SUPPLIED TEXT =>
┄┄┄┄┄┄┄┄┄┄

A recent comment/question alerted me to the fact that I’ve never devoted a post just to this very useful (and often misunderstood) function. Time to correct that.
The #1 Reason to Use FILTER – When CALCULATE Breaks Down
Does this Mysterious Error Look Familiar?
Different Formula, Same Error
What’s Wrong With Those Formulas?
The thing both of those formulas have in common is that they are using a measure in the filter argument of the CALCULATE function. In both examples here, I’ve highlighted the offending measure in yellow.
CALCULATE([Sightings per Year], [Avg Sighting Length in Mins]>6)
CALCULATE([Sightings per Year],
Observations[TTL Min]>[Avg Sighting Length in Mins])
In the first formula, I was trying to use a measure on the left side of the comparison, and in the second, I was trying to use a measure on the right side of the comparison. Both are illegal.

┄┄┄┄┄┄┄┄┄┄

DATASET SECTION =>
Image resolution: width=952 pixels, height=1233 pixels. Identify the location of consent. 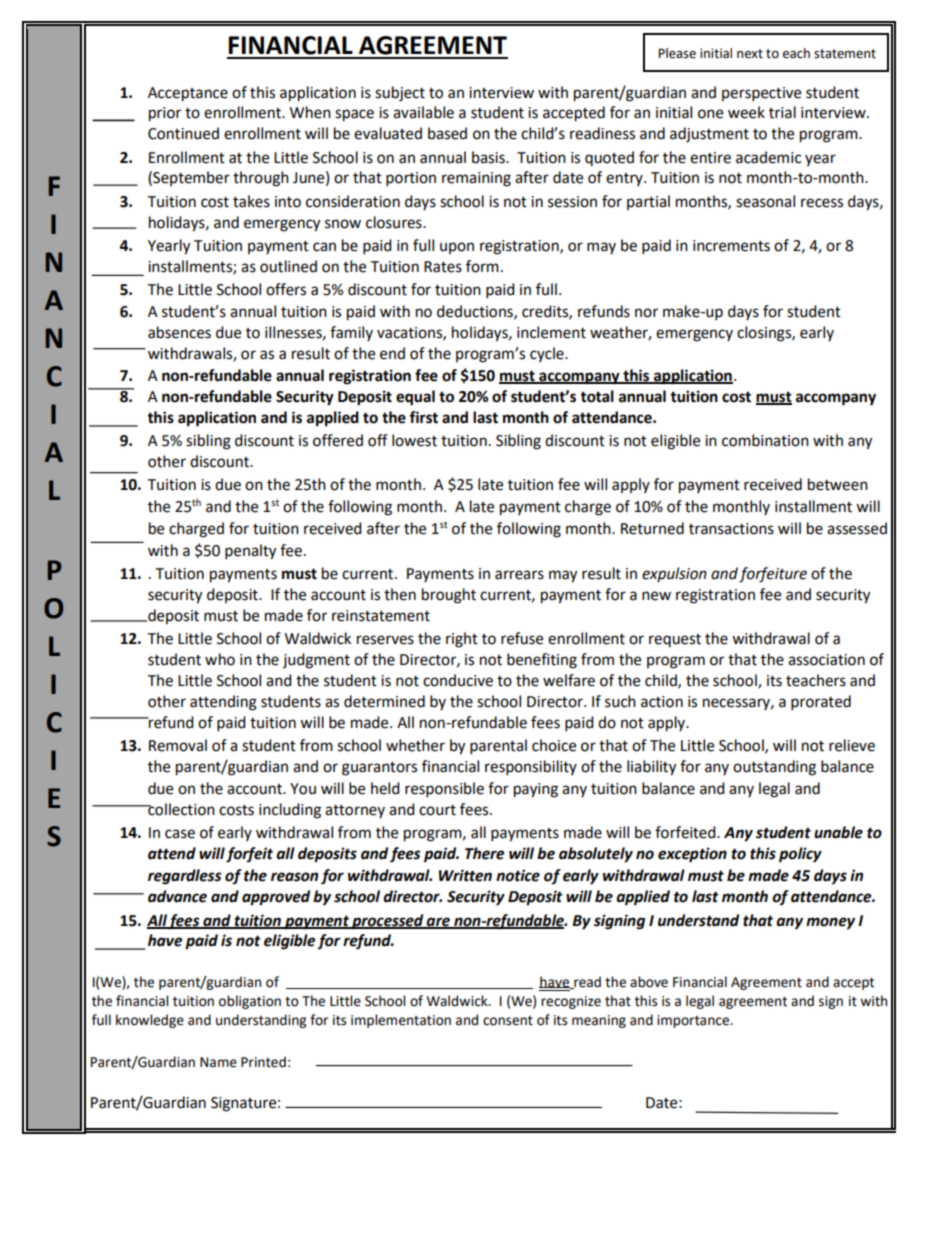
(508, 1021).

┄┄┄┄┄┄┄┄┄┄

EXERCISE TASK 1 => Please write out the passage of the post on FILTER and CALCULATE between "A recent comment/question" and "Both are illegal.", inclusive.
EXERCISE TASK 2 => In the post on FILTER and CALCULATE, what do both problem formulas have in common?

COMPLETE RESPONSE 1 =>
A recent comment/question alerted me to the fact that I’ve never devoted a post just to this very useful (and often misunderstood) function. Time to correct that.
The #1 Reason to Use FILTER – When CALCULATE Breaks Down
Does this Mysterious Error Look Familiar?
Different Formula, Same Error
What’s Wrong With Those Formulas?
The thing both of those formulas have in common is that they are using a measure in the filter argument of the CALCULATE function. In both examples here, I’ve highlighted the offending measure in yellow.
CALCULATE([Sightings per Year], [Avg Sighting Length in Mins]>6)
CALCULATE([Sightings per Year],
Observations[TTL Min]>[Avg Sighting Length in Mins])
In the first formula, I was trying to use a measure on the left side of the comparison, and in the second, I was trying to use a measure on the right side of the comparison. Both are illegal.

COMPLETE RESPONSE 2 => Both use a measure in the filter argument of the CALCULATE function.